*WORK TO BE COMPLETED*
Copy the data below word for word, beginning at the line containing "Given: Open the expand icon beside Fri 26 Dec" and continuing through the line containing "click(x=262, y=673)", both included.

########################################

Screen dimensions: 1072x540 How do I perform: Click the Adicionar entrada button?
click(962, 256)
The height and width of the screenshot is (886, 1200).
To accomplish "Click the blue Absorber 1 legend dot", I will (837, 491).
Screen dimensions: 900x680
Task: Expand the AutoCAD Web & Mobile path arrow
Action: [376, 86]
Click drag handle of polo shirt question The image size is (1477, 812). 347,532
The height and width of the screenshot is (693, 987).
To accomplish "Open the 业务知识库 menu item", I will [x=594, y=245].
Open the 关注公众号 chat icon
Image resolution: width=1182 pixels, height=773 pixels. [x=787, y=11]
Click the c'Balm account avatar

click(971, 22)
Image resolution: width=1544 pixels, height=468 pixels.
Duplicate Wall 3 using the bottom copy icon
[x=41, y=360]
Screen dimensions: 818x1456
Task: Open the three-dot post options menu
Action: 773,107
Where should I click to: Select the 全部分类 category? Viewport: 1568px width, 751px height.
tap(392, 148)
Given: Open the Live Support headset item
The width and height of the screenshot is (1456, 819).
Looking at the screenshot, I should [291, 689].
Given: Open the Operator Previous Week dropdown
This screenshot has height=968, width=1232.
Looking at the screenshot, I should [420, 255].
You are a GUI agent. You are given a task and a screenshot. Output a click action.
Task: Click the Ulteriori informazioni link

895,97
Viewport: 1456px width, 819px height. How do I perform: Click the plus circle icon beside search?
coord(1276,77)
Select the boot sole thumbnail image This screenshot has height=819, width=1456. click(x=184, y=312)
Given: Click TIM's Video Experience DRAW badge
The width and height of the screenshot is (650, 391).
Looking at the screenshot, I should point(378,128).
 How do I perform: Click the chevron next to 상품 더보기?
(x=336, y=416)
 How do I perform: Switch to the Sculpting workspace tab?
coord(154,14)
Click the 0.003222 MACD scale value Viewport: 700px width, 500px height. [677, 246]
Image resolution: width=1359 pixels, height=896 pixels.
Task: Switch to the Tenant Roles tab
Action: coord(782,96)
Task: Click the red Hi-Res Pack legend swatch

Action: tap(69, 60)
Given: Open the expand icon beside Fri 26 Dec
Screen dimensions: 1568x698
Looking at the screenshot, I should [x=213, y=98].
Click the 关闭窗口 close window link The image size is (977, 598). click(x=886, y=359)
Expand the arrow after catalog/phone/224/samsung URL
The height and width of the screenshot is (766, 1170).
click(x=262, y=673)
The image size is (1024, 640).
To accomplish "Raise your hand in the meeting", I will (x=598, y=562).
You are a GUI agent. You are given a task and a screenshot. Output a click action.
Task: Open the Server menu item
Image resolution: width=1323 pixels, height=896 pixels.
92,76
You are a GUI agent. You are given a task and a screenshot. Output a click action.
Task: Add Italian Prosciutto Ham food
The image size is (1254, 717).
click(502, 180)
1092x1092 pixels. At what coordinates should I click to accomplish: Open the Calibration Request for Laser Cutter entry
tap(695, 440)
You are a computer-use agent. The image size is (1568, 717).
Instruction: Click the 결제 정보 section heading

########################################

*RESPONSE*
Given: Open the expand icon beside Fri 26 Dec
Screen dimensions: 1568x698
Looking at the screenshot, I should [x=213, y=98].
Click the 关闭窗口 close window link The image size is (977, 598). click(x=886, y=359)
Expand the arrow after catalog/phone/224/samsung URL
The height and width of the screenshot is (766, 1170).
click(x=262, y=673)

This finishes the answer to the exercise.